[Collected data entries]
######

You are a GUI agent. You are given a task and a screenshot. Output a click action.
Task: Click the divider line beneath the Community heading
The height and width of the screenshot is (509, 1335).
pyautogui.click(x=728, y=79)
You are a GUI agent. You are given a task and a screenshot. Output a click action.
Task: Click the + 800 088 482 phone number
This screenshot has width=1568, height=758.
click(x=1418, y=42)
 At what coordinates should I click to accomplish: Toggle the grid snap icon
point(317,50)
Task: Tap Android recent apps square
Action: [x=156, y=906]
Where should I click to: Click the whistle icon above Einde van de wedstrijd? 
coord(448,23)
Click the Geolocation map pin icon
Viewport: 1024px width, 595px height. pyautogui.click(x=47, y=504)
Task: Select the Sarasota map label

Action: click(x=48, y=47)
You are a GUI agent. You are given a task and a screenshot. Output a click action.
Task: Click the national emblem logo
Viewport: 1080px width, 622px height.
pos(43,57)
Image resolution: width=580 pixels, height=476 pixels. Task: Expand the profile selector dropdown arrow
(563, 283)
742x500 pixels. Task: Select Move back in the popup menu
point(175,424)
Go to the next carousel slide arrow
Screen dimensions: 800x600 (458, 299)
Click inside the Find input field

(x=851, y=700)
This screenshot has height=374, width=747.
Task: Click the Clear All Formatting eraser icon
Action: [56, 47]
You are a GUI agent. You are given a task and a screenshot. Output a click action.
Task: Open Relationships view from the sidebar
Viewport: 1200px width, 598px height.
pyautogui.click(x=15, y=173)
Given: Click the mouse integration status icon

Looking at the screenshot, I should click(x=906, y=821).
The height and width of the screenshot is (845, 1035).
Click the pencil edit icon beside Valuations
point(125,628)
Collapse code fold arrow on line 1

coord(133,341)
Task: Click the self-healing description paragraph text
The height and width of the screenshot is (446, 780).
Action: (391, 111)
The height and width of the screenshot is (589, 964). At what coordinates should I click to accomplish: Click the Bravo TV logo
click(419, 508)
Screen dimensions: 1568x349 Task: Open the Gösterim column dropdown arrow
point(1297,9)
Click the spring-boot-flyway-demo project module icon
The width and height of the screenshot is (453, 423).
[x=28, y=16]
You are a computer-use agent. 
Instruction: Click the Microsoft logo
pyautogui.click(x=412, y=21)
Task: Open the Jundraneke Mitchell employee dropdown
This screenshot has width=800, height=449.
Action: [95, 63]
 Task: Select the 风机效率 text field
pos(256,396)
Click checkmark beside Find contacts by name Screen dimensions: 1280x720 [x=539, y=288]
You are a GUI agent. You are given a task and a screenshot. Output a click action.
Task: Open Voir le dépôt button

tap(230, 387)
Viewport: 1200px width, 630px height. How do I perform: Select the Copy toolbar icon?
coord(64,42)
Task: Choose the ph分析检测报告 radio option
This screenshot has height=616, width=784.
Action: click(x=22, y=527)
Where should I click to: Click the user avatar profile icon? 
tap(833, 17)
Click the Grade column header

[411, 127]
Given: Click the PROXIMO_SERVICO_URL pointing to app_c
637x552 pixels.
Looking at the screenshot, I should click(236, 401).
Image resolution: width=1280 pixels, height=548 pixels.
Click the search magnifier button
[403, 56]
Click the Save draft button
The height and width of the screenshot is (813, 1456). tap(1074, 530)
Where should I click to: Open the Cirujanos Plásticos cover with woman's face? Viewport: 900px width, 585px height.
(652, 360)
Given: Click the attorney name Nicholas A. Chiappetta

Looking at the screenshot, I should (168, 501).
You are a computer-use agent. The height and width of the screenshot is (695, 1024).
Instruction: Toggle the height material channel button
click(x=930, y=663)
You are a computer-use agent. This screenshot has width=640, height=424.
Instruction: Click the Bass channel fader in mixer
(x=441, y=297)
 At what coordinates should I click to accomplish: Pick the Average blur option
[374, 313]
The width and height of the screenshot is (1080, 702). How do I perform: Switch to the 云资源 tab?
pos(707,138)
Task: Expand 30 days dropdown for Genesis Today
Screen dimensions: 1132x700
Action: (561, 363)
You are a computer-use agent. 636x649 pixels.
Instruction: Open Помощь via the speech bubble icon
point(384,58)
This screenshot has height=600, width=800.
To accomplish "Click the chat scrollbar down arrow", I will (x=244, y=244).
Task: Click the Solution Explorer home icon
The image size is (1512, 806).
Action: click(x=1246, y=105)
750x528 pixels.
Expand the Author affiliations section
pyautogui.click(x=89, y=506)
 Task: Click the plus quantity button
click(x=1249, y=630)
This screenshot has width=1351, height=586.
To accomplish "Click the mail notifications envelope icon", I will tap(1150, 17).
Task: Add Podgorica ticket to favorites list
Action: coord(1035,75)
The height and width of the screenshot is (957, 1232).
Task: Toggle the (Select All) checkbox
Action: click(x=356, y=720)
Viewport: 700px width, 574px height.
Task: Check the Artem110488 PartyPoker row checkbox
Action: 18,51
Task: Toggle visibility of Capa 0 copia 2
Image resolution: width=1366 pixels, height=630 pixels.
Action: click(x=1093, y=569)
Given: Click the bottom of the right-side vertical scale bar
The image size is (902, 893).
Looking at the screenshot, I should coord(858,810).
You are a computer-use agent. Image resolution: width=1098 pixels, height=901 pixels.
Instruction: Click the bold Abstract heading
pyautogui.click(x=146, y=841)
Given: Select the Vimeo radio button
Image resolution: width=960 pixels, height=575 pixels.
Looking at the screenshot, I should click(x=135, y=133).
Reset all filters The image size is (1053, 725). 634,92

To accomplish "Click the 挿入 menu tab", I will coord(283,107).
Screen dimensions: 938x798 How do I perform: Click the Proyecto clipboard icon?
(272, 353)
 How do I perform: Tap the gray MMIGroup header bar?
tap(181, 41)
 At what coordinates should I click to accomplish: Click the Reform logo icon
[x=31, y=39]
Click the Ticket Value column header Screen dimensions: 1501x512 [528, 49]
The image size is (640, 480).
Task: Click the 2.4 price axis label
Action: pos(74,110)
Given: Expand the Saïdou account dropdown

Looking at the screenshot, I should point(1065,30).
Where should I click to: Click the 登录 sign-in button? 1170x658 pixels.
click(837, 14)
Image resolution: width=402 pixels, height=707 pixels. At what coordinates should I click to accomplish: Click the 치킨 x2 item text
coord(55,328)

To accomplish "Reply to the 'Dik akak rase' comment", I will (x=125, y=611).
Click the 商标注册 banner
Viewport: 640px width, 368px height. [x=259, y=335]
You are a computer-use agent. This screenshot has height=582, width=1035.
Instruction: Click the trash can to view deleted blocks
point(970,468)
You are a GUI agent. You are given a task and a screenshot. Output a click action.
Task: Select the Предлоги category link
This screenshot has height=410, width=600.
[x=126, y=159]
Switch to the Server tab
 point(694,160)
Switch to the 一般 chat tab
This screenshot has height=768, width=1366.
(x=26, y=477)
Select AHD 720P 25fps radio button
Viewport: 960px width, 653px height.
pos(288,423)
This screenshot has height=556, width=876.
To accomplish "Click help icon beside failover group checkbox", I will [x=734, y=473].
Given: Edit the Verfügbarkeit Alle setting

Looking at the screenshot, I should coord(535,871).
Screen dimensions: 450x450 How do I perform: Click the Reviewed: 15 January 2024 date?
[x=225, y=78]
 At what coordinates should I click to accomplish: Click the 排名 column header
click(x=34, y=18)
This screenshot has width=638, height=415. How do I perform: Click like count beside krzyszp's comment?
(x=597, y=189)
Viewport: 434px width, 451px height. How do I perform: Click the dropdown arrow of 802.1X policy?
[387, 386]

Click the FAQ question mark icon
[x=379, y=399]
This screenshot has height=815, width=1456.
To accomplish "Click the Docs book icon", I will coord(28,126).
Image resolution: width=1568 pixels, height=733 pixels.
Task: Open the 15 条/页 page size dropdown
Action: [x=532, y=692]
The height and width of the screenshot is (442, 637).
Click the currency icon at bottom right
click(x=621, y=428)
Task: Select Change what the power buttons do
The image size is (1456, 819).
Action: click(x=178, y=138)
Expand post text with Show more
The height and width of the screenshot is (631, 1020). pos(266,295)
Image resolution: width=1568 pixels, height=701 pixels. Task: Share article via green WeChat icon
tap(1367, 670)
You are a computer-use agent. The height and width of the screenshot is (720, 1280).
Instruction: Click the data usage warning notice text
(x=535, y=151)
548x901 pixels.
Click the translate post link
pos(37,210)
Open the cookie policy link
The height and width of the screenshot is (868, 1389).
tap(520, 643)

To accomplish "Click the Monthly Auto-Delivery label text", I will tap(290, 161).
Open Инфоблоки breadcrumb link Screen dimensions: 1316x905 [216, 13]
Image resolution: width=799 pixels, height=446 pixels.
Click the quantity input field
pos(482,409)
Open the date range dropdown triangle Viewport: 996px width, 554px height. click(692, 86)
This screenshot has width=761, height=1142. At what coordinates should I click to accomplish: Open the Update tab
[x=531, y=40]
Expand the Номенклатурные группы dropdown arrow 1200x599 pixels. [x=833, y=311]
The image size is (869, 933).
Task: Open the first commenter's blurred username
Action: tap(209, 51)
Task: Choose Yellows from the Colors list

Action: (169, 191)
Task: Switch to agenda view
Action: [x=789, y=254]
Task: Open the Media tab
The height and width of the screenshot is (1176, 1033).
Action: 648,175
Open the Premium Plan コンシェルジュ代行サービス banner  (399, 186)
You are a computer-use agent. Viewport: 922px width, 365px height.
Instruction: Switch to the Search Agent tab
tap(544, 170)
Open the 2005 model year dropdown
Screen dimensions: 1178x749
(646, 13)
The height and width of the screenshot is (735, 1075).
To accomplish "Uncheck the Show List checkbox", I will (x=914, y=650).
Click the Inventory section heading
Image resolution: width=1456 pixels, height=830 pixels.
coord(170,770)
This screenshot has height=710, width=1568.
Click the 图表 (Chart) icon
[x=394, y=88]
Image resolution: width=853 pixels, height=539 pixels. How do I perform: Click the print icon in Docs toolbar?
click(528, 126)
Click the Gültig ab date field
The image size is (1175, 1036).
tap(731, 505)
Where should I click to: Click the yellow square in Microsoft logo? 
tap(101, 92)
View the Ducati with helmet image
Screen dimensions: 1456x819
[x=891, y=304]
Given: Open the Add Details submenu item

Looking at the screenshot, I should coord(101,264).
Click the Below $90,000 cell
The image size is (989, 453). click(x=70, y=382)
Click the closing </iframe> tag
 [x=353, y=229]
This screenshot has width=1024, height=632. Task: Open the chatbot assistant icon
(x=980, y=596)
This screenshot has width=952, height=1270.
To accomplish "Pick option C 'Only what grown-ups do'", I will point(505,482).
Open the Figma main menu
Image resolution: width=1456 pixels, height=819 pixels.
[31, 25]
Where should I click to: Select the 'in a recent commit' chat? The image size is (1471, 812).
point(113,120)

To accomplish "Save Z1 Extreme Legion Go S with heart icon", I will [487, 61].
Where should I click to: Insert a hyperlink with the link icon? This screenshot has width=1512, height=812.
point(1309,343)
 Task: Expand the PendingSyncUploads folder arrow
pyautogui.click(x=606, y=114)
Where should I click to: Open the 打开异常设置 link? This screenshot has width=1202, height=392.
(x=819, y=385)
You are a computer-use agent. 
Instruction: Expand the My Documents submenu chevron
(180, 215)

######

Give back exactly the lines from the beginning of the records through the line containing "Task: Click the + 800 088 482 phone number", and only those.

### Answer
You are a GUI agent. You are given a task and a screenshot. Output a click action.
Task: Click the divider line beneath the Community heading
The height and width of the screenshot is (509, 1335).
pyautogui.click(x=728, y=79)
You are a GUI agent. You are given a task and a screenshot. Output a click action.
Task: Click the + 800 088 482 phone number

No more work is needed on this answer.